From the records below, output exactly the lines running from the line containing "Image resolution: width=1042" through the line containing "Given: Click the color scale legend bar", and no others.

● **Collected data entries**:
%%
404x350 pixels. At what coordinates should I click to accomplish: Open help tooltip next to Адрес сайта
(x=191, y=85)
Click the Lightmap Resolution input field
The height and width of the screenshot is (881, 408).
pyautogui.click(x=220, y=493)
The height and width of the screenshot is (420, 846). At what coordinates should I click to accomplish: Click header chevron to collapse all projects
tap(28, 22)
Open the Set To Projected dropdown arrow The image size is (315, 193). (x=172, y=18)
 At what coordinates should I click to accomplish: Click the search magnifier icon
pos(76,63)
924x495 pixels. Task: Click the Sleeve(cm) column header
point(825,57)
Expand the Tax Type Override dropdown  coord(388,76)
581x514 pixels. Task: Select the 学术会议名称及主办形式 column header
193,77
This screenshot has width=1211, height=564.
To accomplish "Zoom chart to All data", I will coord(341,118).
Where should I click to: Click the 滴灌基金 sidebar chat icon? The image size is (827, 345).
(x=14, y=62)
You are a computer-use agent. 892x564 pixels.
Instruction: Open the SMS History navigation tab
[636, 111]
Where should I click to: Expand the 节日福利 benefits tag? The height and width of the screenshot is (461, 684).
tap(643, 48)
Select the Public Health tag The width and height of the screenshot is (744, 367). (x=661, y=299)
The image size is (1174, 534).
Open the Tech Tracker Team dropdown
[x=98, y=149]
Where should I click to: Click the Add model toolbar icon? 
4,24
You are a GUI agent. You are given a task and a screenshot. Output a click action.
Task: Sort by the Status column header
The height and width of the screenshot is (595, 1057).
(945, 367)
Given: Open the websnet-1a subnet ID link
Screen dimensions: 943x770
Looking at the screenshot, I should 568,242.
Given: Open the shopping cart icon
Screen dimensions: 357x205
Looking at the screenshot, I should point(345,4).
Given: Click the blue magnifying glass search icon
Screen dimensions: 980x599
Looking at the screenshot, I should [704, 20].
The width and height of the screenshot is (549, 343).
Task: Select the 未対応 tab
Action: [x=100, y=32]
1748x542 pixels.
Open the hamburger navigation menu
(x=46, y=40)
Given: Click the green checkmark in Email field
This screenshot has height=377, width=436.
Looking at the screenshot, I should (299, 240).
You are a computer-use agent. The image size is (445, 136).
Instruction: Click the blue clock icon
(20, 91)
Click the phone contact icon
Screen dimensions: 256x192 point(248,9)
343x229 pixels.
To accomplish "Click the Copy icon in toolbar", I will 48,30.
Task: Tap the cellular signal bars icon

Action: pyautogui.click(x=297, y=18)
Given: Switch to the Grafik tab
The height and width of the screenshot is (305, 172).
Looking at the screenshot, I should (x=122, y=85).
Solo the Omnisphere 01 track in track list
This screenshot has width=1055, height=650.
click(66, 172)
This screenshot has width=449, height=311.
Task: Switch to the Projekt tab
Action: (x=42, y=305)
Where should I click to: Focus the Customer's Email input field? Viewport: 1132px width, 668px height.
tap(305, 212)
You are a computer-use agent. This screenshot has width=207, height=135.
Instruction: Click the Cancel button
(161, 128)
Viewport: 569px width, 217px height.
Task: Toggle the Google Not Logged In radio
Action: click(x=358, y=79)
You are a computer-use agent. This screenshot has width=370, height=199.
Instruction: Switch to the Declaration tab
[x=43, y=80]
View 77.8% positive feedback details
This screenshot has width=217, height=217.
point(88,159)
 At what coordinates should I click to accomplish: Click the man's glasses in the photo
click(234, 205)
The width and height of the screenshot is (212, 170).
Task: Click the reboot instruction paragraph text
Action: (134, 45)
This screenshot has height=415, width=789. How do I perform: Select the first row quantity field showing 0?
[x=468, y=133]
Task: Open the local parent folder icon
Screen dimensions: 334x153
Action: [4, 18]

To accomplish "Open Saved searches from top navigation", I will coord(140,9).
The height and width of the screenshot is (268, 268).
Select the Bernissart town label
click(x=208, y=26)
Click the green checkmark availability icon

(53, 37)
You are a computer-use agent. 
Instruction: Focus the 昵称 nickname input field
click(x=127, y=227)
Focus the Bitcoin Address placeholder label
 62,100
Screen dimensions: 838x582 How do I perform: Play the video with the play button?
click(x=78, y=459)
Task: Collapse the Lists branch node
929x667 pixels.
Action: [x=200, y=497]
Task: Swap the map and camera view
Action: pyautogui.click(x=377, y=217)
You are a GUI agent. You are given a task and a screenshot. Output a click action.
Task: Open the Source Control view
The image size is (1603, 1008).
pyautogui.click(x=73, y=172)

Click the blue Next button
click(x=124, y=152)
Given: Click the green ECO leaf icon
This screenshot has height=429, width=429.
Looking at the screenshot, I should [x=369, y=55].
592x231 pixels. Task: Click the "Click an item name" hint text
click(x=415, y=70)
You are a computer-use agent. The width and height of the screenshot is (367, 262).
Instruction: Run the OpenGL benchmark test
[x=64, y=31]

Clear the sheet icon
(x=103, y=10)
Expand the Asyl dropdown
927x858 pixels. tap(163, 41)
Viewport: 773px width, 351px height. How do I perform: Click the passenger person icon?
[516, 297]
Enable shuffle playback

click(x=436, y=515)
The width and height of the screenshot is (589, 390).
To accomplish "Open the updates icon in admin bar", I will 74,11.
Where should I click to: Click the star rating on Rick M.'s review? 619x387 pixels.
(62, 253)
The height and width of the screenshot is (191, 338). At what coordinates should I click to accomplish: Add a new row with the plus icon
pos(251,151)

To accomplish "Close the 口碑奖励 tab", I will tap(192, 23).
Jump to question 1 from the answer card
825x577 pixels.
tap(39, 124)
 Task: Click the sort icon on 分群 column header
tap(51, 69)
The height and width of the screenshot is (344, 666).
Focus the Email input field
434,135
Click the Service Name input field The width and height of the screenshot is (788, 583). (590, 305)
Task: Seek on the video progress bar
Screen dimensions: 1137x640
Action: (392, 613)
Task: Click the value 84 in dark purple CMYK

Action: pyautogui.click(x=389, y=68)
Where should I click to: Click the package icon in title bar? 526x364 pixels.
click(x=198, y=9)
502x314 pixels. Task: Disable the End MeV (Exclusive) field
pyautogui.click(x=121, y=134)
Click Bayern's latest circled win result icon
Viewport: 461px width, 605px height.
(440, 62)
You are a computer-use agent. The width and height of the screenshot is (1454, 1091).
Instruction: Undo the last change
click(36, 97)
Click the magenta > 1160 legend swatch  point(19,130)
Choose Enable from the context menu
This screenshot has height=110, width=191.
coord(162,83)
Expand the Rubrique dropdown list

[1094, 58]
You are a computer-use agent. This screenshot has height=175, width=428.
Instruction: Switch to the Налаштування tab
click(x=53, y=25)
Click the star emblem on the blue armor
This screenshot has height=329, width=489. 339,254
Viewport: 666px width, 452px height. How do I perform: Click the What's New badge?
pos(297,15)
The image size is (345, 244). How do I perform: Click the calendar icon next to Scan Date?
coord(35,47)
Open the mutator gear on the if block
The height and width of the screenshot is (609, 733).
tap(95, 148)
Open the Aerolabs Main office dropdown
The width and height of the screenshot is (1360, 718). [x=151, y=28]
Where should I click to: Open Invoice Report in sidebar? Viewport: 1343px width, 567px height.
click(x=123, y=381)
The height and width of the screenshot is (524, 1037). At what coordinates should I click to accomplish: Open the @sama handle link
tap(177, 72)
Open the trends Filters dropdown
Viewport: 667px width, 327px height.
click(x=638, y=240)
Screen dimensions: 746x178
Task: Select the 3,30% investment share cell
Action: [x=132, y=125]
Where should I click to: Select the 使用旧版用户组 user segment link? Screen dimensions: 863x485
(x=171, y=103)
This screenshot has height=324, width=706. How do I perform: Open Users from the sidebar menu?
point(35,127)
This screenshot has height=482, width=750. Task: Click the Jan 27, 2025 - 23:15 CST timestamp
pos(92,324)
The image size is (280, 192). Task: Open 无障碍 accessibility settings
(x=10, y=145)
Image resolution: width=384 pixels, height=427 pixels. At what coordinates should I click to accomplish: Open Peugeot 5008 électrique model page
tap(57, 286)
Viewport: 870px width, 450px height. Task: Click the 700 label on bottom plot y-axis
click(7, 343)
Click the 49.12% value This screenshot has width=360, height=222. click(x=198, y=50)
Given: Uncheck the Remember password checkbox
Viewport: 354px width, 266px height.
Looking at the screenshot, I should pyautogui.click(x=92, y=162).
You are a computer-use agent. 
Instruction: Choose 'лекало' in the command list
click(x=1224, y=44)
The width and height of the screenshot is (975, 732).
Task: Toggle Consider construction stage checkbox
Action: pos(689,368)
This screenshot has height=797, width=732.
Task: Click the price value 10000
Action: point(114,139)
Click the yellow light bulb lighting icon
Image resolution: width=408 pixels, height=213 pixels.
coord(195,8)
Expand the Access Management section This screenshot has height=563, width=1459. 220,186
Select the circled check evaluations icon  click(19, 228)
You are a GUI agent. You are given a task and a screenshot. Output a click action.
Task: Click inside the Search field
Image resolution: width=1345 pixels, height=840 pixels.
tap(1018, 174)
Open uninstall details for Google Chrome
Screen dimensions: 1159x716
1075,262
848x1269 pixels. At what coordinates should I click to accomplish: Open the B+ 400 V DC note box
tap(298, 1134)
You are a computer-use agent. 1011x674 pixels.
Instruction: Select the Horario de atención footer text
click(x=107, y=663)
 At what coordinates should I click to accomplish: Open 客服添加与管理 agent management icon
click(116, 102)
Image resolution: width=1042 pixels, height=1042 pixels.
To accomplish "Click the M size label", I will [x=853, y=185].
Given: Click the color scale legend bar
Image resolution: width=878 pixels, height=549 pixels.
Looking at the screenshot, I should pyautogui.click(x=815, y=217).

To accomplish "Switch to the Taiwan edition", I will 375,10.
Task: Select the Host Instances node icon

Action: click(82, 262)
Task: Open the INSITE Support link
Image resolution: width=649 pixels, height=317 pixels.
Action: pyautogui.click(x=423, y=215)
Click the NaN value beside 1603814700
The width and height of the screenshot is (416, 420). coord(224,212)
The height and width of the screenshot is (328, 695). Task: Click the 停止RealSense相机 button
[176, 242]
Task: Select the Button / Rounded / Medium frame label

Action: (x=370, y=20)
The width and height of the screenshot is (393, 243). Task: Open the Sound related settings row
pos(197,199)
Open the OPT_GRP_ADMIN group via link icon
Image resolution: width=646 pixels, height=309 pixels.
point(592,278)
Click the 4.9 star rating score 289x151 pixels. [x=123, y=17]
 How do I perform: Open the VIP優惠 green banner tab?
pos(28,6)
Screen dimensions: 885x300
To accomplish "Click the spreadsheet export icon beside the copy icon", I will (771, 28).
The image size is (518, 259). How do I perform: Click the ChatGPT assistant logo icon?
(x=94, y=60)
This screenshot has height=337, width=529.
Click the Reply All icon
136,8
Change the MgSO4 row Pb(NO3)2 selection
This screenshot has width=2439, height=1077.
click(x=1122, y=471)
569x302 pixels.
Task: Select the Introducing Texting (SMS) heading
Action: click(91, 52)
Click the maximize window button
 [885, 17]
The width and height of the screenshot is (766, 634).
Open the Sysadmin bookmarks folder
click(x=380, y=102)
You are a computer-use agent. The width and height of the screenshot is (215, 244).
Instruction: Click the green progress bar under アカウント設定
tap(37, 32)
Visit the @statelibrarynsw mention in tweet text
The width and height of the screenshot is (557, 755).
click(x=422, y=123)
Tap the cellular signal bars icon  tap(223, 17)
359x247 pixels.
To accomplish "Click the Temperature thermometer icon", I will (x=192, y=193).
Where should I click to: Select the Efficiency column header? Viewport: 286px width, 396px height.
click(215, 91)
%%
● **ANSWER TO THIS TASK**:
Image resolution: width=1042 pixels, height=1042 pixels.
To accomplish "Click the M size label", I will [x=853, y=185].
Given: Click the color scale legend bar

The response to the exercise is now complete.